Listed records:
= = = = = = =

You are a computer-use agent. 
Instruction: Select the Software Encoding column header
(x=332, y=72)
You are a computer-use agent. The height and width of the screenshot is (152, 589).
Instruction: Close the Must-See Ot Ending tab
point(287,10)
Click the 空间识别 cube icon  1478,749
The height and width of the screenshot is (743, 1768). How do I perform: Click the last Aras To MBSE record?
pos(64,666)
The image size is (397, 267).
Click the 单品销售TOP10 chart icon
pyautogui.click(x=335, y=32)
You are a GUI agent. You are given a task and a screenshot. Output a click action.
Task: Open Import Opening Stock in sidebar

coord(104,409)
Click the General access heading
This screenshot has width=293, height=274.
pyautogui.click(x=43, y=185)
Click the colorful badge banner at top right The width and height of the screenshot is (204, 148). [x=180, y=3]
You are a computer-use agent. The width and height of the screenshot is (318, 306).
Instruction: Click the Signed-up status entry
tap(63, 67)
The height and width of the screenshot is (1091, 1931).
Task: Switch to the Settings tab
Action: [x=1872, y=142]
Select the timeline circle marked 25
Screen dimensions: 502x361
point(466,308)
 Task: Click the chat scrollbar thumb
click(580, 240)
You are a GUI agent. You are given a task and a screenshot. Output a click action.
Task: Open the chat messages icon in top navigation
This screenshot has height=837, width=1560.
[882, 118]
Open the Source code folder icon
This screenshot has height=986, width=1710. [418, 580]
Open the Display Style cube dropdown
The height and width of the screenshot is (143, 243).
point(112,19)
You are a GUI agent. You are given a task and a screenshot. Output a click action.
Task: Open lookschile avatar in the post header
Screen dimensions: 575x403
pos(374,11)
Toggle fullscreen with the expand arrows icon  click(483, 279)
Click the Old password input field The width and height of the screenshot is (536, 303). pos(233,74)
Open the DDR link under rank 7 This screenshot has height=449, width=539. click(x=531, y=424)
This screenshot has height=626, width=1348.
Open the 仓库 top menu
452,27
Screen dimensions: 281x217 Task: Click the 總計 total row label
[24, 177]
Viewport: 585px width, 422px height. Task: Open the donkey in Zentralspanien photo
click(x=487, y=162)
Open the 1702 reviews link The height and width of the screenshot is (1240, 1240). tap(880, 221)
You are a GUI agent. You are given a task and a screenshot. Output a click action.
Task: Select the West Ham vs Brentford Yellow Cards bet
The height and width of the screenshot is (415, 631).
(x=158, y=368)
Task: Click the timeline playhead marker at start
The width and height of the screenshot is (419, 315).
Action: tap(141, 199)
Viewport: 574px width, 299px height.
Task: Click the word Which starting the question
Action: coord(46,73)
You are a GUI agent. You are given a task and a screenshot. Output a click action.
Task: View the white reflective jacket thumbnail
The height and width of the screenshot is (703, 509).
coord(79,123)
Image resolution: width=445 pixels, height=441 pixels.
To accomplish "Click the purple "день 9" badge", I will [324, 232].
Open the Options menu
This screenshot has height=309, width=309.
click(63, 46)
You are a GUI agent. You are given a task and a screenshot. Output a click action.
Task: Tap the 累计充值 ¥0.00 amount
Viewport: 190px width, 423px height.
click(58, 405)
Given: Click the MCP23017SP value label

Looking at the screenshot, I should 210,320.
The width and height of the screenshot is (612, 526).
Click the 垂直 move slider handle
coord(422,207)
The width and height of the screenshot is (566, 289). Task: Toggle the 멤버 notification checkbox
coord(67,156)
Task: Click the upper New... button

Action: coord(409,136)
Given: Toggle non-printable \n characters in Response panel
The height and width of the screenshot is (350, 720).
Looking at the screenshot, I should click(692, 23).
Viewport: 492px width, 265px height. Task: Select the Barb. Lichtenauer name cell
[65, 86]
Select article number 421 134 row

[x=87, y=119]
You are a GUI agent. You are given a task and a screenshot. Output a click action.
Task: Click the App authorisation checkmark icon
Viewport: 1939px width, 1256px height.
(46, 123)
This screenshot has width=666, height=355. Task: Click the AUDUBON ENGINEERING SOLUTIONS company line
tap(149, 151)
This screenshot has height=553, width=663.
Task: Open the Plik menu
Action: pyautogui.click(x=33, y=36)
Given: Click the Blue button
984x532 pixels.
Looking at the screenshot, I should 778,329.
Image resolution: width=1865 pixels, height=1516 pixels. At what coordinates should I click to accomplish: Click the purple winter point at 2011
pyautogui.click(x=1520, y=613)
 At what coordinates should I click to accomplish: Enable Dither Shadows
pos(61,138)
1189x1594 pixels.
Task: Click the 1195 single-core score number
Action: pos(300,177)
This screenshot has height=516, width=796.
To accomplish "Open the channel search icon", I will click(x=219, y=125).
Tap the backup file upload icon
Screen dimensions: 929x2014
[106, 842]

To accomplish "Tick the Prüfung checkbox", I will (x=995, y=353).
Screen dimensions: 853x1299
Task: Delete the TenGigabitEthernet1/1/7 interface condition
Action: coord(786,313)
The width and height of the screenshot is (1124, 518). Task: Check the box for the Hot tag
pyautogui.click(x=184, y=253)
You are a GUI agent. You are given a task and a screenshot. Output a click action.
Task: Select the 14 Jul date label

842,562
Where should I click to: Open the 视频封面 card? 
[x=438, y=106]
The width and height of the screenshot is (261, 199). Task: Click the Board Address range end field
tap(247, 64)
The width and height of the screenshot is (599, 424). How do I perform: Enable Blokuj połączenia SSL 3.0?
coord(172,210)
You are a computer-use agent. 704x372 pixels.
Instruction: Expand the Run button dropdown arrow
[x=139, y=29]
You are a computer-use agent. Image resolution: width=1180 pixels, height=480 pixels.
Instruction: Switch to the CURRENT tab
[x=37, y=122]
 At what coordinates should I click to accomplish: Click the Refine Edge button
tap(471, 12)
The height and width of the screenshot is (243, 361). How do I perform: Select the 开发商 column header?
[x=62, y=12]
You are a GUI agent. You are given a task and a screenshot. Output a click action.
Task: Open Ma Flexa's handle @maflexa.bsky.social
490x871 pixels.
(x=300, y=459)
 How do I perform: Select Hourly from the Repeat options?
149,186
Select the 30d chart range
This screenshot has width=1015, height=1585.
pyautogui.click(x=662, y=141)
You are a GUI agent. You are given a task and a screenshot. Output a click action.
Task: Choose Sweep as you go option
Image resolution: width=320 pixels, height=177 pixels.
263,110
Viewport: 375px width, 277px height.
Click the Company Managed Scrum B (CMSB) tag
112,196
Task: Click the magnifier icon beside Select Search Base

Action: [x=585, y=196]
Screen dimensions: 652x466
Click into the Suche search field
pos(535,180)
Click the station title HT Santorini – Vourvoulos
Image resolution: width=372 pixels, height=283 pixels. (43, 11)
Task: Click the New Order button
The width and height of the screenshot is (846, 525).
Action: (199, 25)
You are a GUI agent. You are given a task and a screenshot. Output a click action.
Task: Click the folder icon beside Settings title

= = = = = = =

What is expected:
Copy out all the records again, swapping each occurrence of "GUI agent" for "screen agent" and leaving everything else unchanged.

Exercise result:
You are a computer-use agent. 
Instruction: Select the Software Encoding column header
(x=332, y=72)
You are a computer-use agent. The height and width of the screenshot is (152, 589).
Instruction: Close the Must-See Ot Ending tab
point(287,10)
Click the 空间识别 cube icon  1478,749
The height and width of the screenshot is (743, 1768). How do I perform: Click the last Aras To MBSE record?
pos(64,666)
The image size is (397, 267).
Click the 单品销售TOP10 chart icon
pyautogui.click(x=335, y=32)
You are a screen agent. You are given a task and a screenshot. Output a click action.
Task: Open Import Opening Stock in sidebar

coord(104,409)
Click the General access heading
This screenshot has width=293, height=274.
pyautogui.click(x=43, y=185)
Click the colorful badge banner at top right The width and height of the screenshot is (204, 148). [x=180, y=3]
You are a computer-use agent. The width and height of the screenshot is (318, 306).
Instruction: Click the Signed-up status entry
tap(63, 67)
The height and width of the screenshot is (1091, 1931).
Task: Switch to the Settings tab
Action: [x=1872, y=142]
Select the timeline circle marked 25
Screen dimensions: 502x361
point(466,308)
 Task: Click the chat scrollbar thumb
click(580, 240)
You are a screen agent. You are given a task and a screenshot. Output a click action.
Task: Open the chat messages icon in top navigation
This screenshot has height=837, width=1560.
[882, 118]
Open the Source code folder icon
This screenshot has height=986, width=1710. [418, 580]
Open the Display Style cube dropdown
The height and width of the screenshot is (143, 243).
point(112,19)
You are a screen agent. You are given a task and a screenshot. Output a click action.
Task: Open lookschile avatar in the post header
Screen dimensions: 575x403
pos(374,11)
Toggle fullscreen with the expand arrows icon  click(483, 279)
Click the Old password input field The width and height of the screenshot is (536, 303). pos(233,74)
Open the DDR link under rank 7 This screenshot has height=449, width=539. click(x=531, y=424)
This screenshot has height=626, width=1348.
Open the 仓库 top menu
452,27
Screen dimensions: 281x217 Task: Click the 總計 total row label
[24, 177]
Viewport: 585px width, 422px height. Task: Open the donkey in Zentralspanien photo
click(x=487, y=162)
Open the 1702 reviews link The height and width of the screenshot is (1240, 1240). tap(880, 221)
You are a screen agent. You are given a task and a screenshot. Output a click action.
Task: Select the West Ham vs Brentford Yellow Cards bet
The height and width of the screenshot is (415, 631).
(x=158, y=368)
Task: Click the timeline playhead marker at start
The width and height of the screenshot is (419, 315).
Action: tap(141, 199)
Viewport: 574px width, 299px height.
Task: Click the word Which starting the question
Action: coord(46,73)
You are a screen agent. You are given a task and a screenshot. Output a click action.
Task: View the white reflective jacket thumbnail
The height and width of the screenshot is (703, 509).
coord(79,123)
Image resolution: width=445 pixels, height=441 pixels.
To accomplish "Click the purple "день 9" badge", I will [324, 232].
Open the Options menu
This screenshot has height=309, width=309.
click(63, 46)
You are a screen agent. You are given a task and a screenshot. Output a click action.
Task: Tap the 累计充值 ¥0.00 amount
Viewport: 190px width, 423px height.
click(58, 405)
Given: Click the MCP23017SP value label

Looking at the screenshot, I should 210,320.
The width and height of the screenshot is (612, 526).
Click the 垂直 move slider handle
coord(422,207)
The width and height of the screenshot is (566, 289). Task: Toggle the 멤버 notification checkbox
coord(67,156)
Task: Click the upper New... button

Action: coord(409,136)
Given: Toggle non-printable \n characters in Response panel
The height and width of the screenshot is (350, 720).
Looking at the screenshot, I should click(692, 23).
Viewport: 492px width, 265px height. Task: Select the Barb. Lichtenauer name cell
[65, 86]
Select article number 421 134 row

[x=87, y=119]
You are a screen agent. You are given a task and a screenshot. Output a click action.
Task: Click the App authorisation checkmark icon
Viewport: 1939px width, 1256px height.
(46, 123)
This screenshot has width=666, height=355. Task: Click the AUDUBON ENGINEERING SOLUTIONS company line
tap(149, 151)
This screenshot has height=553, width=663.
Task: Open the Plik menu
Action: pyautogui.click(x=33, y=36)
Given: Click the Blue button
984x532 pixels.
Looking at the screenshot, I should 778,329.
Image resolution: width=1865 pixels, height=1516 pixels. At what coordinates should I click to accomplish: Click the purple winter point at 2011
pyautogui.click(x=1520, y=613)
 At what coordinates should I click to accomplish: Enable Dither Shadows
pos(61,138)
1189x1594 pixels.
Task: Click the 1195 single-core score number
Action: pos(300,177)
This screenshot has height=516, width=796.
To accomplish "Open the channel search icon", I will click(x=219, y=125).
Tap the backup file upload icon
Screen dimensions: 929x2014
[106, 842]

To accomplish "Tick the Prüfung checkbox", I will (x=995, y=353).
Screen dimensions: 853x1299
Task: Delete the TenGigabitEthernet1/1/7 interface condition
Action: coord(786,313)
The width and height of the screenshot is (1124, 518). Task: Check the box for the Hot tag
pyautogui.click(x=184, y=253)
You are a screen agent. You are given a task and a screenshot. Output a click action.
Task: Select the 14 Jul date label

842,562
Where should I click to: Open the 视频封面 card? 
[x=438, y=106]
The width and height of the screenshot is (261, 199). Task: Click the Board Address range end field
tap(247, 64)
The width and height of the screenshot is (599, 424). How do I perform: Enable Blokuj połączenia SSL 3.0?
coord(172,210)
You are a computer-use agent. 704x372 pixels.
Instruction: Expand the Run button dropdown arrow
[x=139, y=29]
You are a computer-use agent. Image resolution: width=1180 pixels, height=480 pixels.
Instruction: Switch to the CURRENT tab
[x=37, y=122]
 At what coordinates should I click to accomplish: Click the Refine Edge button
tap(471, 12)
The height and width of the screenshot is (243, 361). How do I perform: Select the 开发商 column header?
[x=62, y=12]
You are a screen agent. You are given a task and a screenshot. Output a click action.
Task: Open Ma Flexa's handle @maflexa.bsky.social
490x871 pixels.
(x=300, y=459)
 How do I perform: Select Hourly from the Repeat options?
149,186
Select the 30d chart range
This screenshot has width=1015, height=1585.
pyautogui.click(x=662, y=141)
You are a screen agent. You are given a task and a screenshot. Output a click action.
Task: Choose Sweep as you go option
Image resolution: width=320 pixels, height=177 pixels.
263,110
Viewport: 375px width, 277px height.
Click the Company Managed Scrum B (CMSB) tag
112,196
Task: Click the magnifier icon beside Select Search Base

Action: [x=585, y=196]
Screen dimensions: 652x466
Click into the Suche search field
pos(535,180)
Click the station title HT Santorini – Vourvoulos
Image resolution: width=372 pixels, height=283 pixels. (43, 11)
Task: Click the New Order button
The width and height of the screenshot is (846, 525).
Action: (199, 25)
You are a screen agent. You are given a task and a screenshot. Output a click action.
Task: Click the folder icon beside Settings title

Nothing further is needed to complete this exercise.